В назначенный день я заявилась к Арсению Валерьевичу, задержавшись на пол
часа. Специально. Иллюзий на мой счет у него быть не должно.
Учитель молча следил за мной, пока я входила в класс, закрывала дверь,
скидывала джинсовую куртку. Немного погодя он спросил:
- Что-то случилось, Мила? Раньше вы не опаздывали.
- Я забыла... Вылетело из головы. Простите.
Арсений Валерьевич, прищурившись, посмотрел на меня. Затем отвел взгляд,
стал рыться в каких-то бумагах.
- Ничего. Мы начнем, если вы не возражаете. У меня мало времени.
Я села за парту, достала из ранца учебник, как бы нечаянно выронив упаковку
презервативов. Подняла голову и наткнулась на напряженный взгляд учителя.
- Упс! - с наигранным смущением хихикнула я и быстро убрала презервативы
обратно в рюкзак.
- Мила, что происходит? - скрестил учитель на груди руки.
- О чем вы? - удивленно похлопала я ресницами.
- К чему весь этот цирк? Вы хотите, чтобы у меня сложилось о вас определенное
мнение? Можете не утруждаться. Я уже сделал кое-какие выводы.

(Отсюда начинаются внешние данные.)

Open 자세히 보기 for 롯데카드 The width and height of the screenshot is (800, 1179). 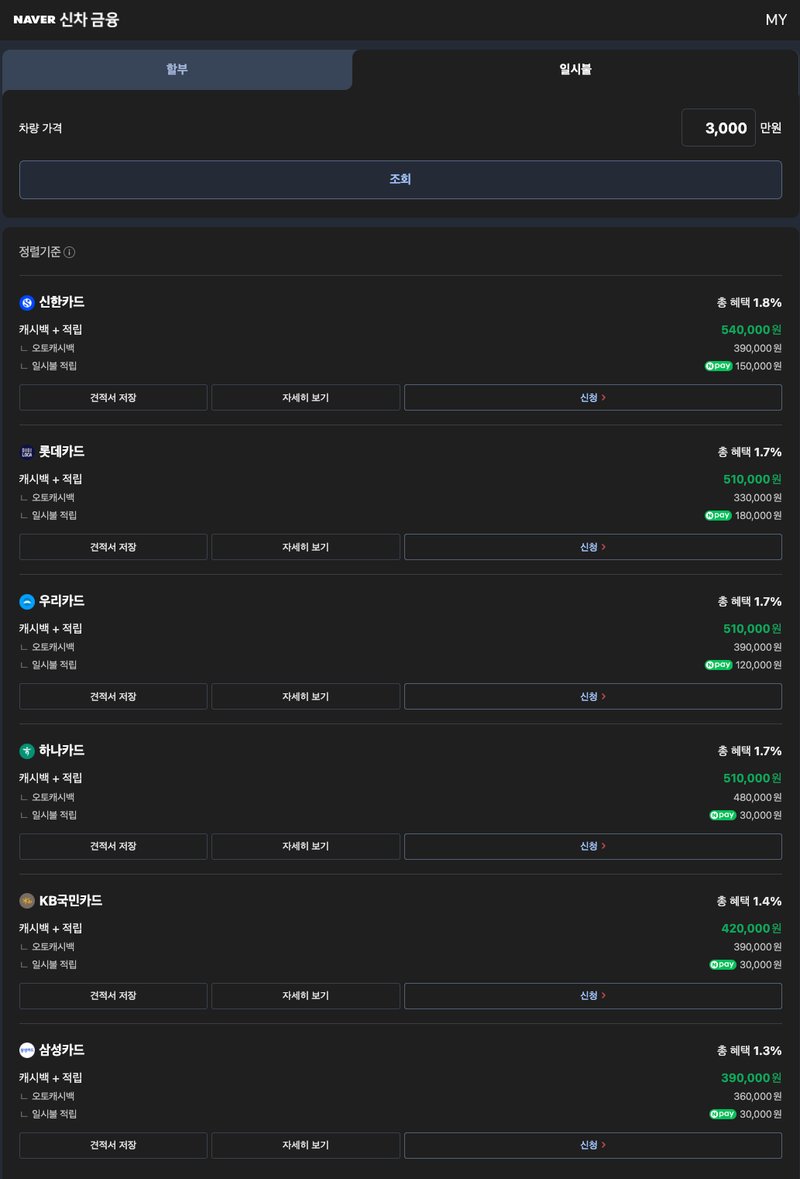coord(305,547)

- Боюсь, они ошибочны, - нахмурилась я. - Вы меня совершенно не знаете.
- Такую, как сейчас, да. Но я знаю другую Милу - умную, добрую, отзывчивую,
чуткую к чужим страданиям... безмерно скучающую по отцу.
- Вы. Меня. Не знаете, - повторила я раздельно, вперив в него злой немигающий
взгляд. - И увольте, черт возьми, этого вашего психолога, который сидит внутри
вас и так и норовит залезть мне в душу. Кто вы такой, чтобы совать нос в мою
личную жизнь? Вы - учитель. Вот и учите. Со своими тараканами я разберусь сама.

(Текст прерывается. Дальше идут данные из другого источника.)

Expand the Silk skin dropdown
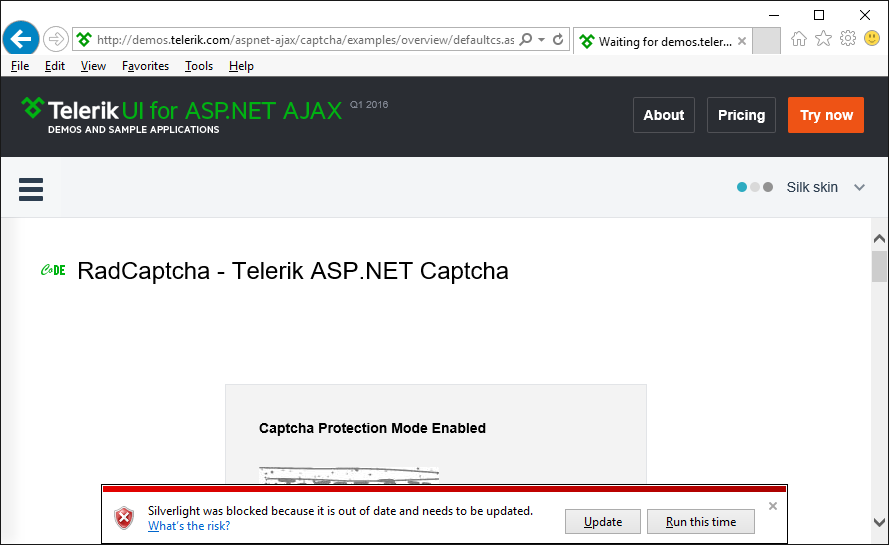The height and width of the screenshot is (545, 889). click(x=859, y=187)
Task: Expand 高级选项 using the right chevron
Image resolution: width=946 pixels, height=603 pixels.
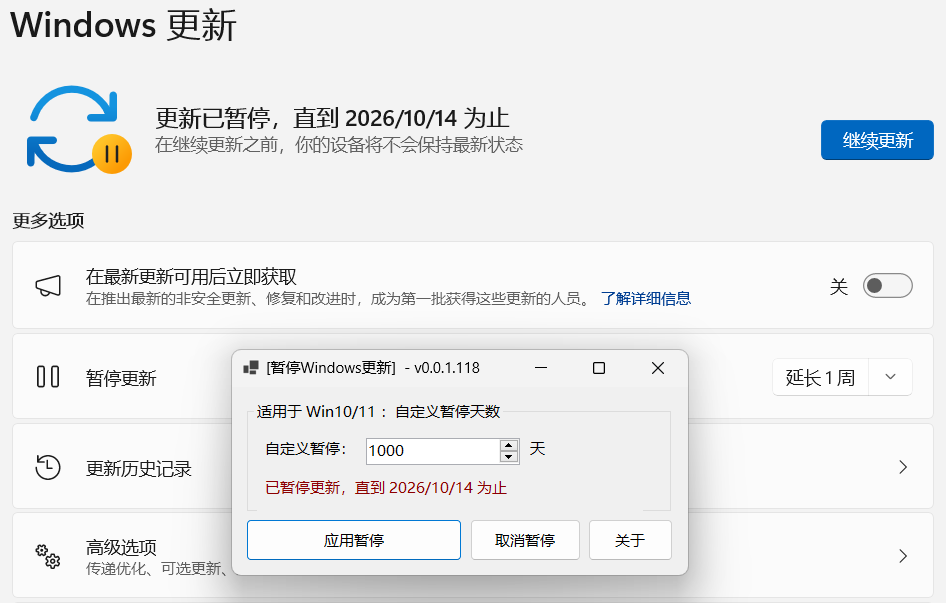Action: pyautogui.click(x=902, y=556)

- Мила, я всего лишь хочу помочь вам. Чисто по-дружески...
- Вы мне не друг! - почти выплюнула я. - И засуньте эту свою помощь знаете
куда?! - выкрикнула я в сердцах и, вскочив на ноги, стала запихивать тетради
обратно в рюкзак. Меня трясло.
- Сядьте, Мила, - услышала я стальной голос учителя, но даже бровью не повела. -
Я сказал, сядьте! - неожиданно ударил он кулаком по столу и рявкнул так, что я
невольно опустилась на стул, не спуская с него глаз. Таким Арсения Валерьевича -
с тяжелым взглядом и бурно вздымающейся грудью - я видела впервые.
- Еще раз вы повысите на меня голос, и я вышвырну вас из школы. И плевать мне,
кто у вас мать. Понятно вам?
Я молчала, закусив губу.
- Мила, я не слышу вас, - недобро вскинул он брови.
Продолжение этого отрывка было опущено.